Tagged: Fort Hood
San Diego FBI, Nidal Hasan, and the Webster Report
An independent commission headed by Judge William Webster, the former director of both the CIA and the FBI, has released its long-awaited report into the November 9, 2009 Fort Hood shootings. A copy of the report can be viewed here.
The report’s most damning is the refusal in May 2009, FBI officials in the Washington Field Office’s Joint Terrorism Task Force (JTTF) to interview the Fort Hood shooter, Major Nidal Hasan, who was communicating with terrorist Anwar al-Awlaqi. The DC JTTF officials also decided not to interview Maj. Hasan’s Army superiors because that “might harm Hasan’s military career.”
This infuriated the FBI agents in San Diego who were handling the Awlaqi-Hasan investigation. Even after San Diego complained, Washington still refused to get off its ass.
According to the report, the a Defense Criminal Investigative Service agent in San Diego handling the investigation told his Washington Field Office (WFO) counterpart that “upon receiving a lead like this one, San Diego would have conducted, at the least, an interview of the subject.” (See p. 60)
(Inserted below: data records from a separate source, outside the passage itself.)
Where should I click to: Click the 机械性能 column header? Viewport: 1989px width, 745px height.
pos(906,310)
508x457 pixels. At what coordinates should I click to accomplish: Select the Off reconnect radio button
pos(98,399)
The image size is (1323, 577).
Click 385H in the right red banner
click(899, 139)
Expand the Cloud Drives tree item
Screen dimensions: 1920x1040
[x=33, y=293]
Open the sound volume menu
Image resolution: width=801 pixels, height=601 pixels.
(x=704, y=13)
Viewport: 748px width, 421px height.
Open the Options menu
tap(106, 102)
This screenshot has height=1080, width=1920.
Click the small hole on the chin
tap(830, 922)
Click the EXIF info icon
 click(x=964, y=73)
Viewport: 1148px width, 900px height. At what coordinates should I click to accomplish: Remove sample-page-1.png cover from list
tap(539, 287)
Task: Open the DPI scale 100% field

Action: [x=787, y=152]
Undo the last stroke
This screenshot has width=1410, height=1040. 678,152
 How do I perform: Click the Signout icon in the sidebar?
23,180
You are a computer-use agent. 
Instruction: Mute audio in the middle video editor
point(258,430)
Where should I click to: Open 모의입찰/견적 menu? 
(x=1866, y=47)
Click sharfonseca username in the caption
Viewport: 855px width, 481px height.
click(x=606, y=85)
According to the San Diego DCIS agent, the JTTF agent in Washington replied something along the lines of: “This is not SD [San Diego], it’s DC and WFO doesn’t go out and interview every Muslim guy who visits extremist websites.”
The San Diego FBI agent also recalled that the Washington agent indicated that this subject is “politically sensitive for WFO.”
Not surprisingly, the JTTF agent in DC doesn’t recall this conversation. The report doesn’t reveal whether the FBI agent(s) in the Washington Field Office (WFO) who refused to interview Major Hasan ecause it would have been “politically sensitive” received any disciplinary actions.